O leitor comenta: Não se vê, ao longo do referido trecho, nenhum sinal dos efetivos da PMR ou da concessionária, sobretudo à noite. E a sinalização no trecho de retorno à capital, entre o aeroporto e a Rodovia Ayrton Senna, está mal instalada.

FEIRA EM GUARULHOS

Estacionamento irregular

Todos os domingos há uma feira na Rua Anice, em Guarulhos, ao lado da rua onde moro. Acontece que vários frequentadores da feira estacionam seus carros em guias rebaixadas e, não raro, na calçada de várias casas da região. Inúmeras vezes já chamamos a fiscalização de trânsito, mas dificilmente alguém aparece. A alegação é sempre a mesma: há poucos funcionários para fazer o trabalho! Uma única vez, veio um agente de fiscalização, que, acuado por flanelinhas, nem sequer autuou o carro que estava parado na calçada de casa.

CARLA QUINTANILHA

/ GUARULHOS

A Prefeitura de Guarulhos não

respondeu.

A leitora relata: O problema persiste. Continuamos, todos os domingos, com pessoas que vão à feira deixando seus carros na guia rebaixada de todas as casas da rua. E não há fiscalização de agentes de trânsito.

CIDADE DUTRA

Falta de luz continua

Na noite de 14/1 novamente ficamos sem luz por aproximadamente 4 horas. A AES Eletropaulo deveria entender que não se trata de um serviço gratuito. Pagamos caro por ele e, entretanto, a qualidade é baixíssima. Qualquer chuva desliga a energia de vários quarteirões e ficamos no escuro. O mais estranho é que se trata sempre de uma área delimitada, em torno do Condomínio Green Village, na Cidade Dutra. Pelo histórico de reclamações, comprova-se que falta competência e responsabilidade à AES Eletropaulo.ADEMIR VALEZI / SÃO PAULO

A AES Eletropaulo informa que o motivo das últimas interrupções foi a queda de galhos de árvore de grande porte sobre a rede elétrica. Diz que está elaborando um plano de manutenção para a região, que contempla mais de 400 podas em árvores até junho.
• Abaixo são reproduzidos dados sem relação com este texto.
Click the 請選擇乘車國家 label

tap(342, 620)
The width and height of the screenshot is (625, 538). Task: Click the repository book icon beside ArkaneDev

O leitor reclama: Resposta-padrão. O mais provável é que falte manutenção nos velhos equipamentos que já deveriam ter sido substituídos.

AZUL LINHAS AÉREAS

Reembolso não foi feito

Em 28/12 comprei duas passagens na Azul para viajar em 6/1. Tive de cancelar a viagem e, em 31/12, fui à loja da companhia pedir o reembolso. No entanto, fui surpreendido com a informação de que o valor pago teria um desconto de 40%, além de taxas, e o reembolso ocorreria em 30 dias úteis, apenas em conta corrente! Indignado, fui transferido para o SAC da companhia. Deram-me um endereço de e-mail, mas todas as mensagens voltam. Resumo: ficaram com meu dinheiro, não prestaram o serviço e estão inacessíveis.

DENIS VEIGA JUNIOR / SÃO PAULO

A Azul diz que entrou em contato com o leitor e o caso foi resolvido.

O leitor desmente: Até hoje não fui reembolsado.